GIVEN TEXT ::
The wild, dynamic, ever-changing nature of the sinkhole area surrounding the coast of the Dead Sea has turned it into quite the attraction, drawing many a photographer to its jagged precipices.

“I didn’t have fond memories of the Dead Sea as a child,” Golan says. “I just thought it always burned when I swam in it, and that’s all there is to it. When I approached the area again as an adult with groups of tourists, slowly migrating to the areas ‘forbidden’ to enter, I discovered incredible worlds and landscapes I hadn’t seen anywhere else on the globe. Especially how fast the area changes. I go to a spot and see one thing; and if I go back to the spot after a month, I magically see completely different phenomena.”

The sinkholes form when roughly 10,000-year-old, 5-20 meter-thick salt rocks (halite) at depths between 5 to 65 meters along the shores, newly exposed from the receding sea levels, are dissolved by unsaturated groundwater. They form cavities that eventually collapse as sinkholes.

Over 6,000 have been mapped since the 1980s, with a persistently increasing formation rate that peaked with 700 new sinkholes during 2015 alone. Their diameters start from less than one to forty meters and are clustered in roughly fifty sites.

The Geological Survey of Israel developed several methodologies to track and monitor sinkholes along the coast and their temporal and spatial progress, using InSAR (Interferometric Synthetic Aperture Radar) and LiDAR (Light Detection and Ranging).

I went on one of Golan’s guided tours. The group met up with our guide Ori at sunrise, 6:30 a.m., at the Metzoke Dragot junction in a small parking lot adjacent to the road. We traveled down toward the coast, having to carefully cross a barbed wire fence that other travelers had kindly cut a hole in. The tour continued, with explanations about the geology of the area; discussions about morality and where we go from here; and photo taking while scouring the many different shapes formed, passing over the canyons that collapsed inward, using Ori’s ladder. We reached a stream going through a canyon in which we “body rafted,” allowing ourselves to give in to the flow and be guided by it all the way to the intersection point with the sea, where we then had a nice warm cup of tea and headed back.

Getting a bird’s eye view of clustered sinkholes might be a trypophobiac’s worst nightmare if it wasn’t for the gorgeous clear water in the sinkholes, ranging widely in color and shade, due to the rain and groundwater flowing to the sinkholes, passing through different minerals and algae on their way there. Some unique ones we encountered were emerald green waters that met with oxidized copper en route. Or a unique type of seaweed called Dunaliella salina, found especially in hyper saline environments, that secretes beta-carotene, the same material that gives flamingos or salmon their pinkish color. It creates vibrant, fiery red sinkholes.

The Dead Sea’s ebb and the sinkholes’ convergence have prompted many winged creatures (i.e. Ardeinae, Grebes and Coots), mammals and fish to come and hang out in the area, as well as and a growing number of fauna, creating a completely new ecosystem from practically nothing. “From the sea’s demise came new life on the coast,” Golan says.

 It is still possible to reverse the environmental results. (credit: LIAM FORBERG)
It is still possible to reverse the environmental results. (credit: LIAM FORBERG)

The declining Dead Sea: Do we try to live with it or change it?

From here on out, there can be two approaches to this reality. The first is to try to live with it. Realists will say it doesn’t matter whether we shut down the mineral and potash industries and stream water to the sea or not, development will remain the same.

DATASET EXTRACT ::

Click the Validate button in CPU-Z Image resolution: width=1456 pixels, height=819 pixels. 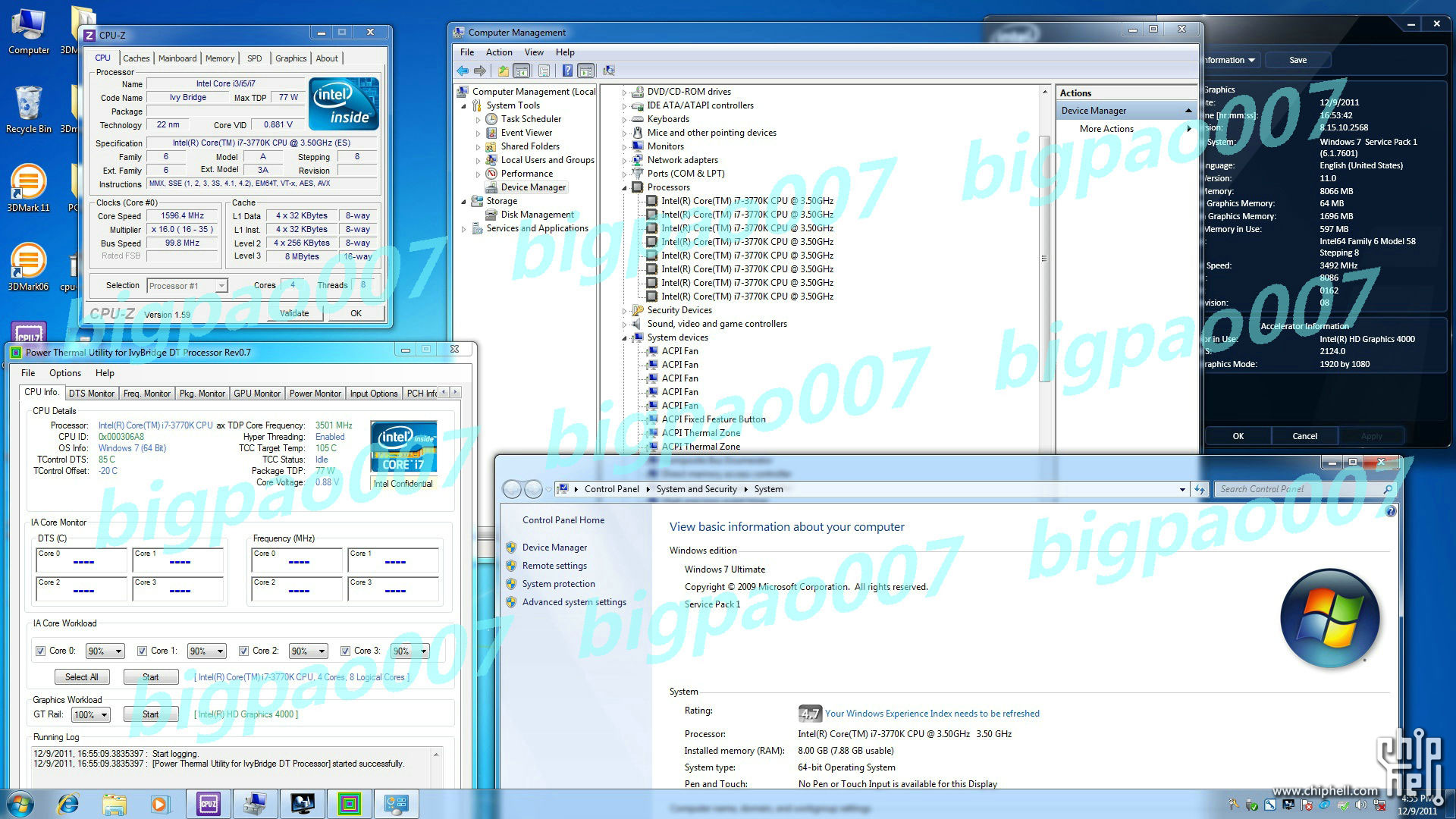click(294, 313)
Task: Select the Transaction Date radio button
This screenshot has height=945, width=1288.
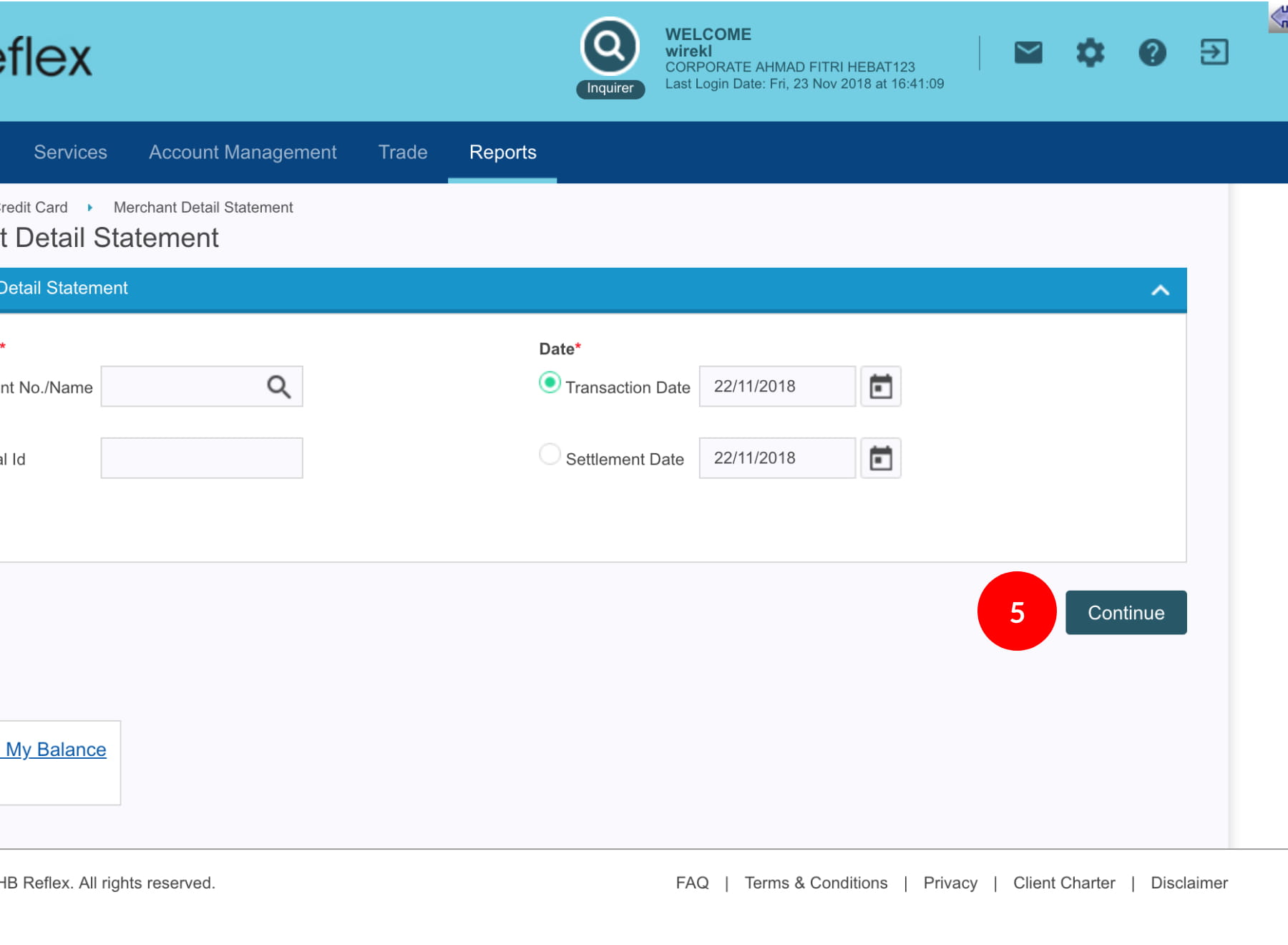Action: click(550, 383)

WHAT YOU WILL DO ::
Name every kind of winged creature that the text on the Dead Sea sinkholes lists as coming to the area.

RESPONSE TO THE EXERCISE ::
Ardeinae, Grebes, Coots